• [TASK OBJECTIVE]: Copy the lines below exactly, starting at the one with "Where should I" and ending at the one with "Task: Click the blue", and leave out any picture.

• [GIVEN ENTRIES]:
::::
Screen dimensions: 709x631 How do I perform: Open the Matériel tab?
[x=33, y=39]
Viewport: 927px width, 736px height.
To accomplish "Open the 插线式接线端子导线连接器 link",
::::
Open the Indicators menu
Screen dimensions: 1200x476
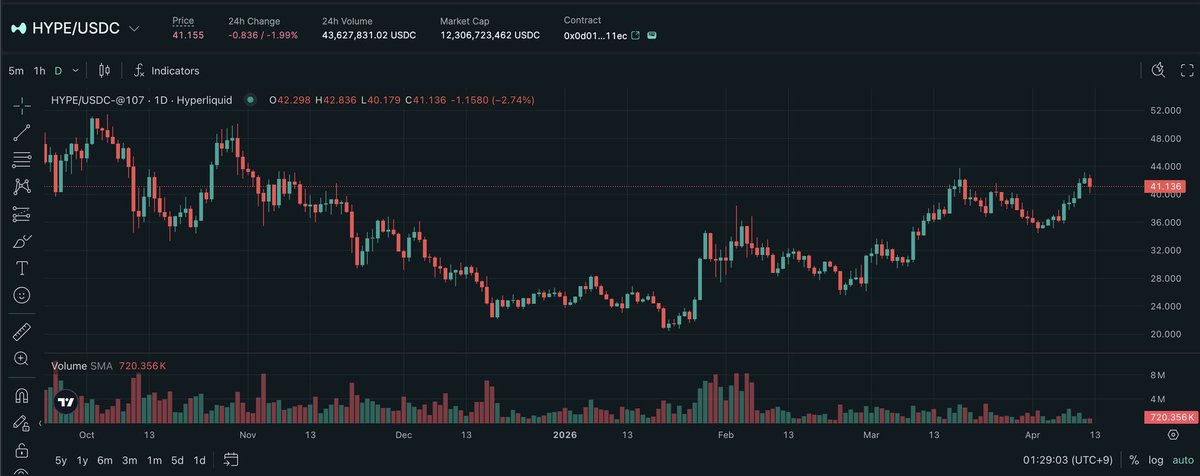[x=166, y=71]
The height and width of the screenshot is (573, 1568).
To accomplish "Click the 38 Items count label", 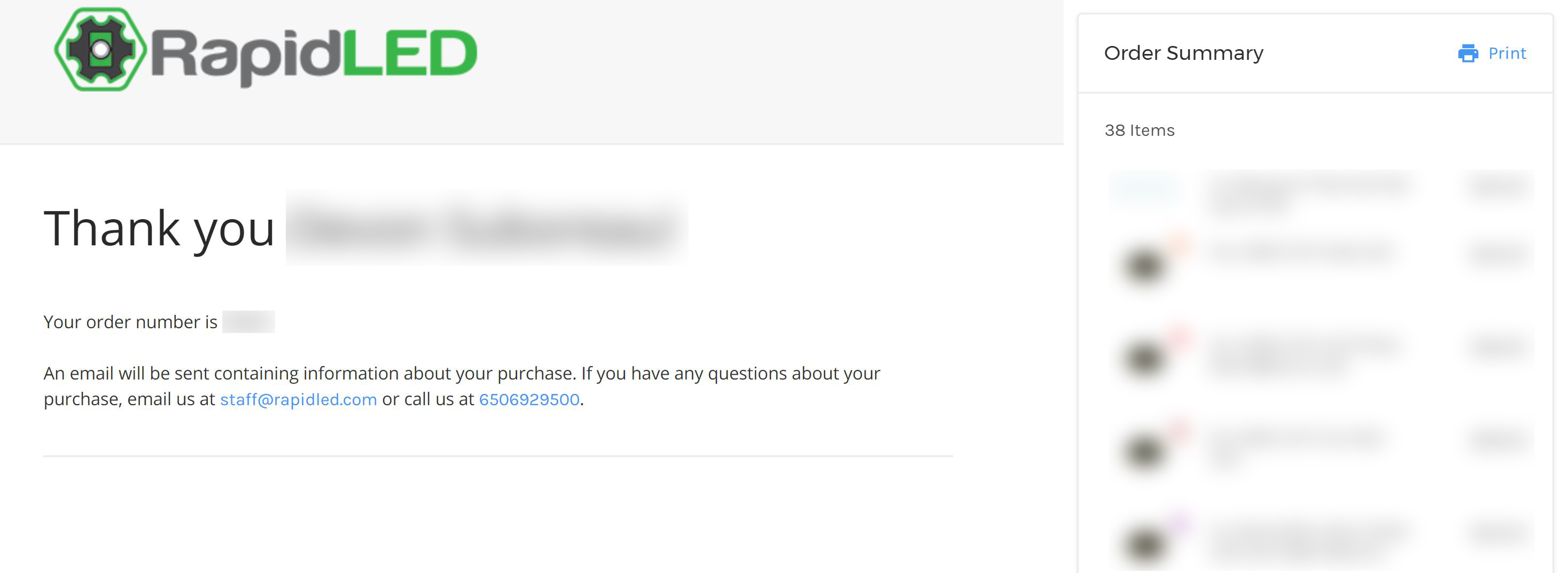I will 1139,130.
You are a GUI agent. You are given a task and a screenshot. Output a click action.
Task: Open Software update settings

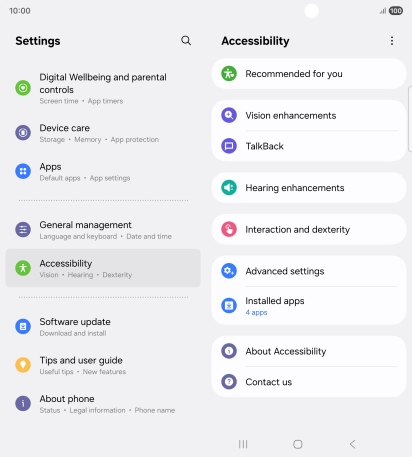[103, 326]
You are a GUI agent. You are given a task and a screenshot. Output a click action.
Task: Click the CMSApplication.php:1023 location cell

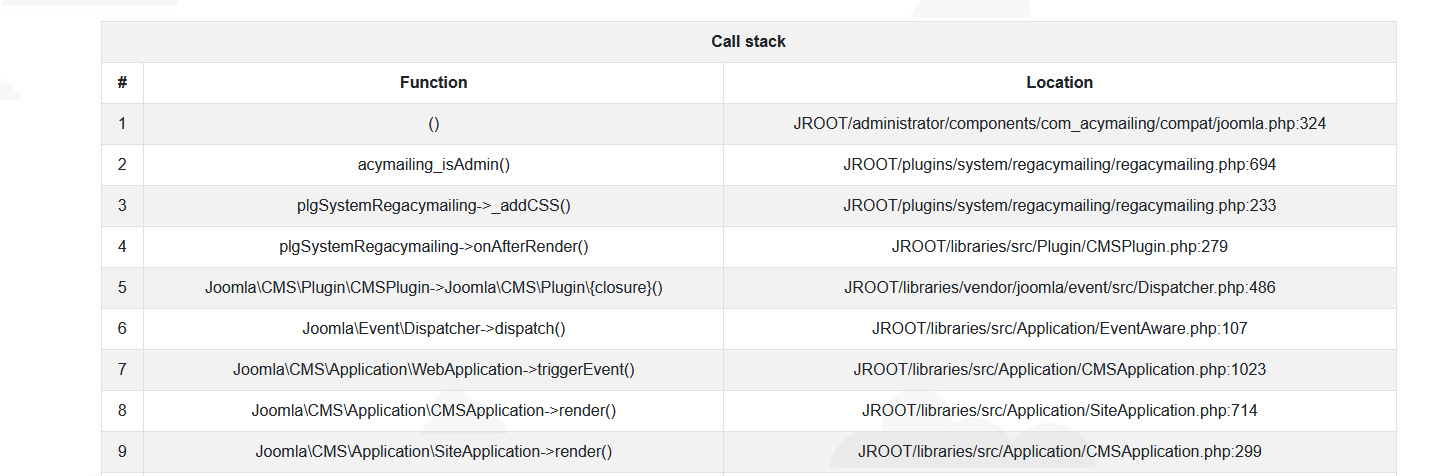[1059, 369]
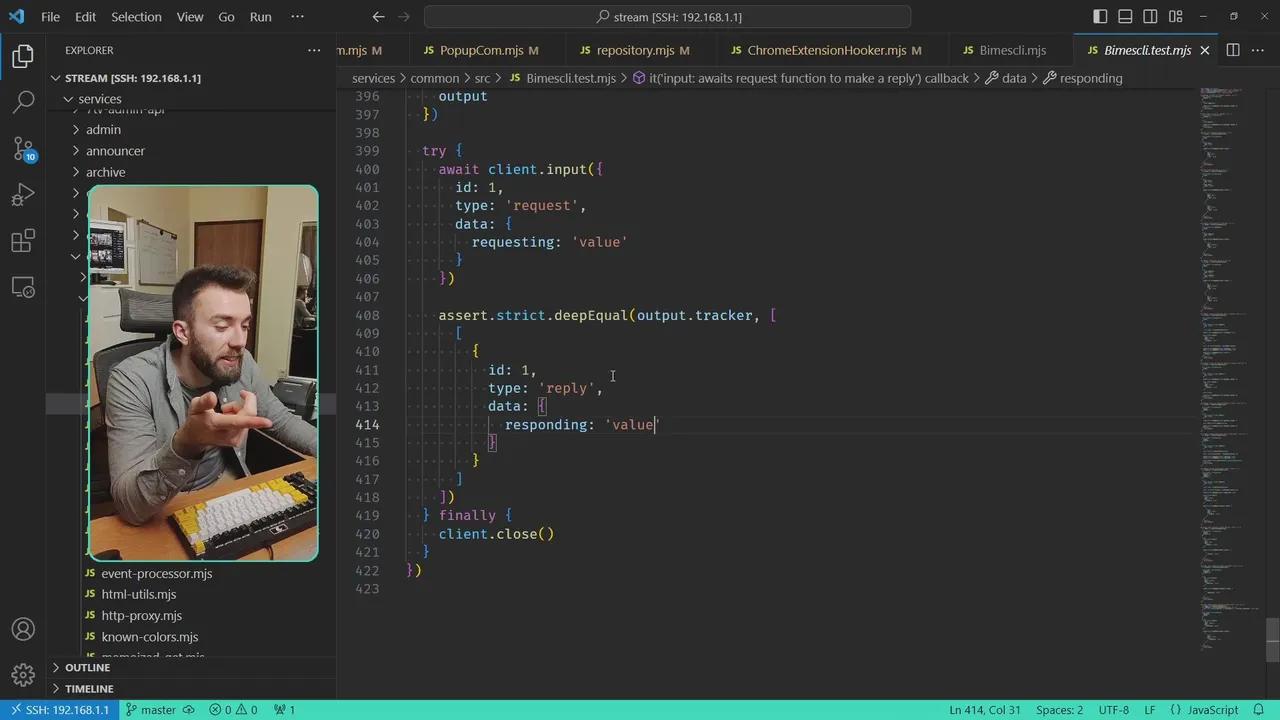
::::
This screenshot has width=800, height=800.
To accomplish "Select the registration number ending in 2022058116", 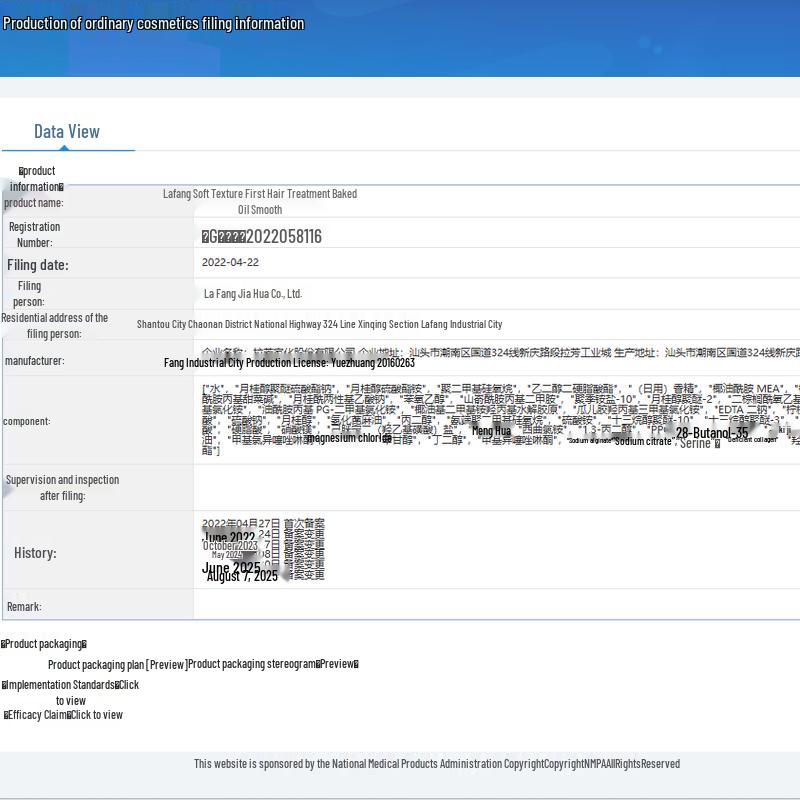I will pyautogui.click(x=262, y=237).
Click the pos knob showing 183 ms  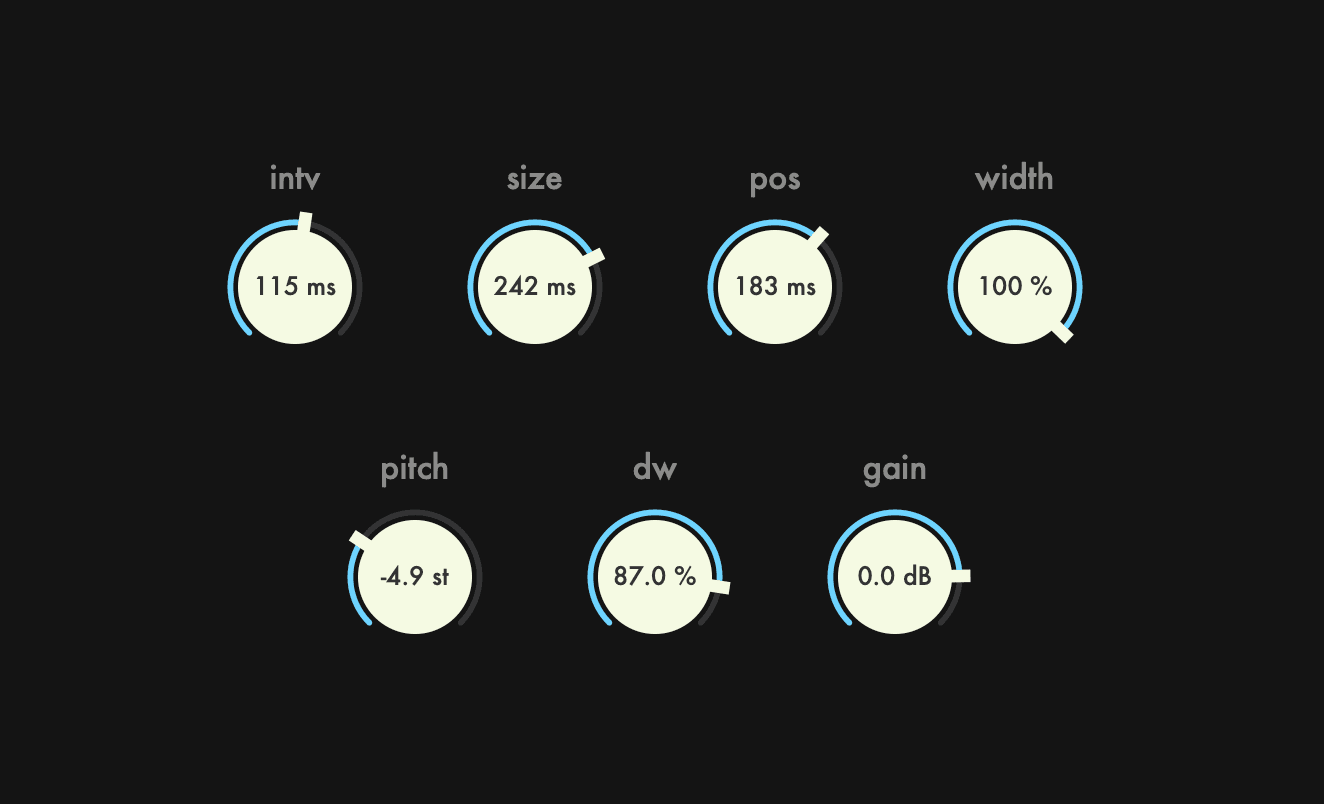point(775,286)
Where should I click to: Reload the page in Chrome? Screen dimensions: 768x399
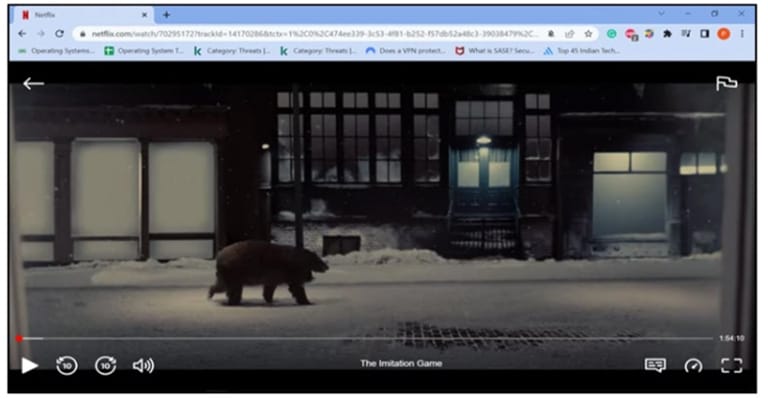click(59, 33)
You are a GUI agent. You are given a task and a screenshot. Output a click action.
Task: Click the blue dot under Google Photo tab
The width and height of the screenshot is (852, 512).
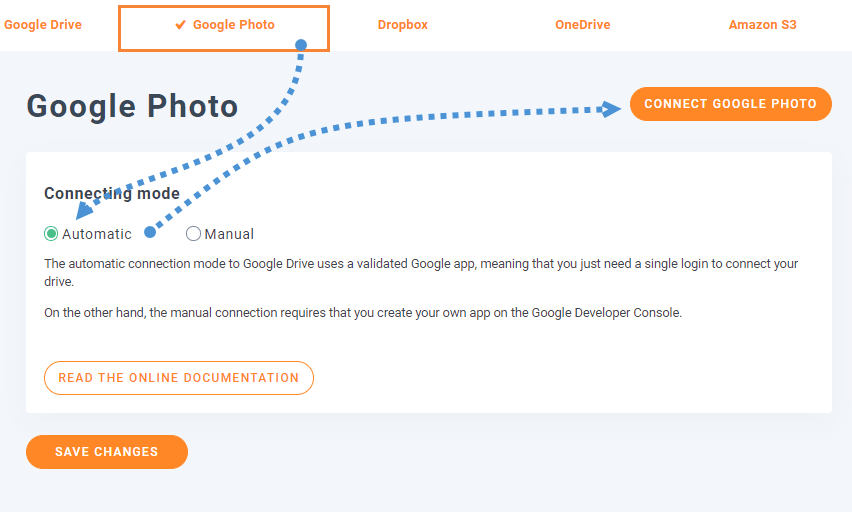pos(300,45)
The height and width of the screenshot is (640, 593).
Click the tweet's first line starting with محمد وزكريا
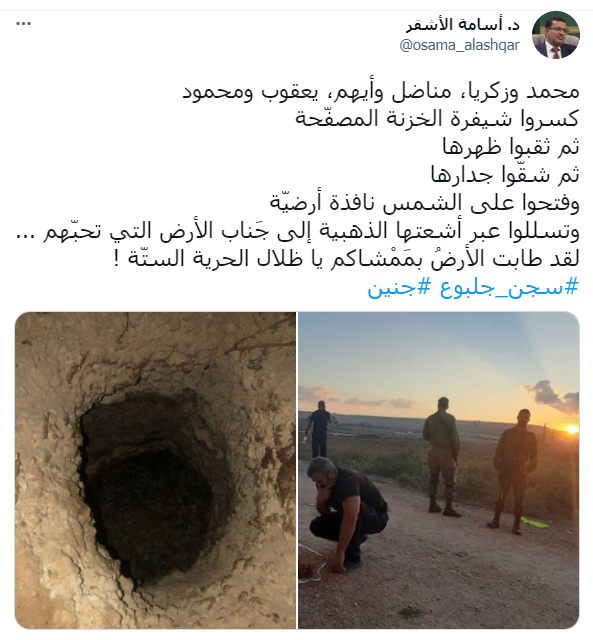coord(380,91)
::::
• [EXERCISE RESULT]:
Where should I click to: Reload the page in Chrome? Screen dimensions: 768x399
click(59, 33)
You are a GUI agent. You are given a task and a screenshot. Output a click action.
Task: Click the blue dot under Google Photo tab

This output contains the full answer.